You create this once and reuse it for every request in your script or project.

Build one precise search query

Suppose you are collecting policy reports related to biodiversity. You want PDFs and DOCX files, hosted on specific sites, with year hints in the URL.

q <- query_search(
  query = 'biodiversity "annual report"',
  filetype = c("pdf", "docx"),
  site = c("example.com", "gov"),
  inurl = c("2024", "report"),
  intitle = "summary",
  expand = FALSE
)

q is a named list.

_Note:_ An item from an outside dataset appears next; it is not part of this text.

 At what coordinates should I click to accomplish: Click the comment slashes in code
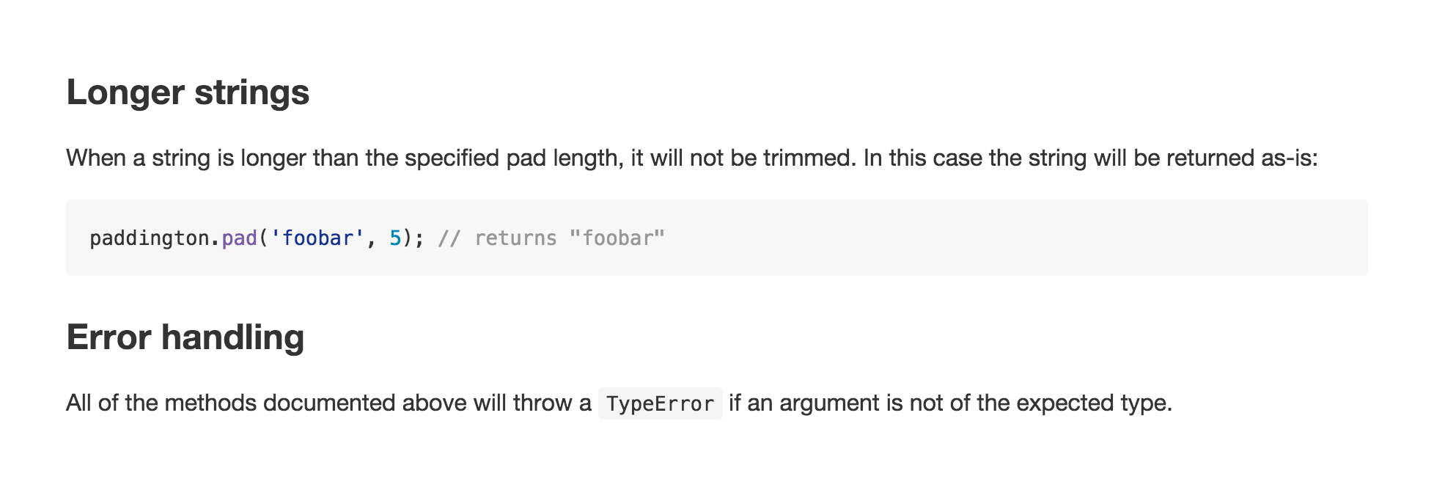449,238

Even with a single query, this is useful because the same downstream code works for one query or one hundred.

If you want to validate what was built, open it directly in a browser:

Execute the request and persist results

out_single <- "search_single"
dir.create(out_single, recursive = TRUE, showWarnings = FALSE)

kagi_request(
  connection = conn,
  query = q[[1]],
  limit = 5,
  output = out_single,
  overwrite = TRUE
)

list.files(out_single, full.names = TRUE)

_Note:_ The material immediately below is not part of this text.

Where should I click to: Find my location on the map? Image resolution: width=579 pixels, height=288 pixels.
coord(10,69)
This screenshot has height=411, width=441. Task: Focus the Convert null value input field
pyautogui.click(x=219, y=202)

At this point you have stable JSON output that can be inspected, versioned, and reprocessed.

Scale from single query to query grid

If you monitor multiple themes and sources, use expand = TRUE to generate combinations.

q_many <- query_search(
  query = c("biodiversity indicators", "ecosystem services"),
  site = c("ipbes.net", "cbd.int"),
  filetype = c("pdf", "docx"),
  expand = TRUE
)

length(q_many)

Run them as a batch:

out_batch <- "search_batch"
dir.create(out_batch, recursive = TRUE, showWarnings = FALSE)

kagi_request(
  connection = conn,
  query = q_many,
  limit = 3,
  output = out_batch,
  overwrite = TRUE,
  workers = 2
)

This pattern is appropriate for recurring jobs such as weekly monitoring.

Choose your failure policy explicitly

For interactive work or CI where failures should stop execution, use strict mode:

kagi_request(
  connection = conn,
  query = q[[1]],
  limit = 1,
  output = "search_strict",
  overwrite = TRUE,
  error_mode = "stop"
)

For long-running collection pipelines where partial progress is better than full abort, use graceful mode:

kagi_request(
  connection = conn,
  query = q_many,
  limit = 1,
  output = "search_graceful",
  overwrite = TRUE,
  workers = 2,
  error_mode = "write_dummy"
)

In graceful mode, failed requests write dummy JSON records with data = null plus error metadata, and a warning is issued.

Convert search JSON to parquet for analysis

Once collection is complete, convert the JSON folder to parquet:

kagi_request_parquet(
  input_json = out_batch,
  output = "search_batch_parquet",
  overwrite = TRUE
)

Parquet output is easier to query downstream in analytics pipelines.

Operational recommendations

  • Keep query construction and execution in separate script sections.
  • Use meaningful output folder names tied to run date or topic.
  • Use error_mode = "stop" for QA/CI and "write_dummy" for large unattended runs.